The majority concludes that the forcible taking and examination of the TDD printout was not a search or seizure within the meaning of the fourth amendment because citizens do not enjoy a reasonable expectation of privacy in their telecommunications when the communication is made from government equipment at a government agency in the presence of a government official who "could have" acted to "oversee" the conversation. I disagree. Society's fundamental interest in protecting *41conversational privacy necessitates application of fourth amendment standards to this case.
The application of the fourth amendment depends upon whether the person invoking its protection against unreasonable searches can claim a " 'justifiable,' a 'reasonable,' or a 'legitimate expectation of privacy' " that has been invaded by government action.
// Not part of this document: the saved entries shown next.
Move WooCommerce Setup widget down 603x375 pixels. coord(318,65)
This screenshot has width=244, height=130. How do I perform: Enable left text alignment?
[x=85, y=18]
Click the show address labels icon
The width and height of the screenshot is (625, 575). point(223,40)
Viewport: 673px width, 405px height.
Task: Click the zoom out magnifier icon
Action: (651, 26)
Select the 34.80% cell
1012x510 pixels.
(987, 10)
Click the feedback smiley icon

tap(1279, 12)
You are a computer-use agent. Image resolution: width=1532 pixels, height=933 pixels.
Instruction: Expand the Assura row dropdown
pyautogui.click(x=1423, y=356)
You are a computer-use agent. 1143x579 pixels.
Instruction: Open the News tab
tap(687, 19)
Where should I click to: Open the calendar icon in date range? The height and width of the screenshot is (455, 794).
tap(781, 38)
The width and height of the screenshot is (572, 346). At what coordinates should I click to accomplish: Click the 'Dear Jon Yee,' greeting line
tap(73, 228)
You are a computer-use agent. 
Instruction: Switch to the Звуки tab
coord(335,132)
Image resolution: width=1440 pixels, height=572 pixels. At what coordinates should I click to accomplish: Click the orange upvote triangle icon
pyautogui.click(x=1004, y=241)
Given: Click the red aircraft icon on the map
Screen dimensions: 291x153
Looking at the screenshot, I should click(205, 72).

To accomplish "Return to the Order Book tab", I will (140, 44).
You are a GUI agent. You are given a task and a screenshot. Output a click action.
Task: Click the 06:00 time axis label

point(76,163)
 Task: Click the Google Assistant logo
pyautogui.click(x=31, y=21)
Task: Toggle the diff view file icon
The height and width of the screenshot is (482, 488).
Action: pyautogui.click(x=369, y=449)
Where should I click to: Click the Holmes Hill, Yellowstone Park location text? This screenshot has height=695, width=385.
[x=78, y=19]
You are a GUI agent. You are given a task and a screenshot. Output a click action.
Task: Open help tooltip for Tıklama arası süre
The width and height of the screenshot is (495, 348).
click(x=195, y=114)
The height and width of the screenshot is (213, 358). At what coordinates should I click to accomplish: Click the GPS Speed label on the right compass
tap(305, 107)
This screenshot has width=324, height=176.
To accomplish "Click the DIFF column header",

Smith, 442 U.S. at 740. The focus in a "was-there-a-search" case within the meaning of the fourth amendment is on whether there is a privacy interest that should be or has been recognized as warranting fourth amendment protection. Thus, the Supreme Court has emphasized, " [t]he test of legitimacy is . . . whether the government's intrusion infringes upon the personal and societal values protected by the Fourth Amendment." California v. Ciraolo, 476 U.S. 207, 212 (1986) (quoting Oliver v. United States, 466 U.S. 170, 182-83 (1984)).
Therefore, the question of was-there-a-search is essentially a question of policy to be determined by weighing the societal interest in protecting the individual's asserted privacy interest against the societal interest in permitting police to engage in the conduct at issue, unrestrained by any fourth amendment requirement of reasonableness. See Hudson v. Palmer, 468 U.S. 517, 527 (1984); State v. Stevens, 123 Wis. 2d 303, 334, 367 N.W.2d 788 (1985) (Heffernan, C.J., dissenting).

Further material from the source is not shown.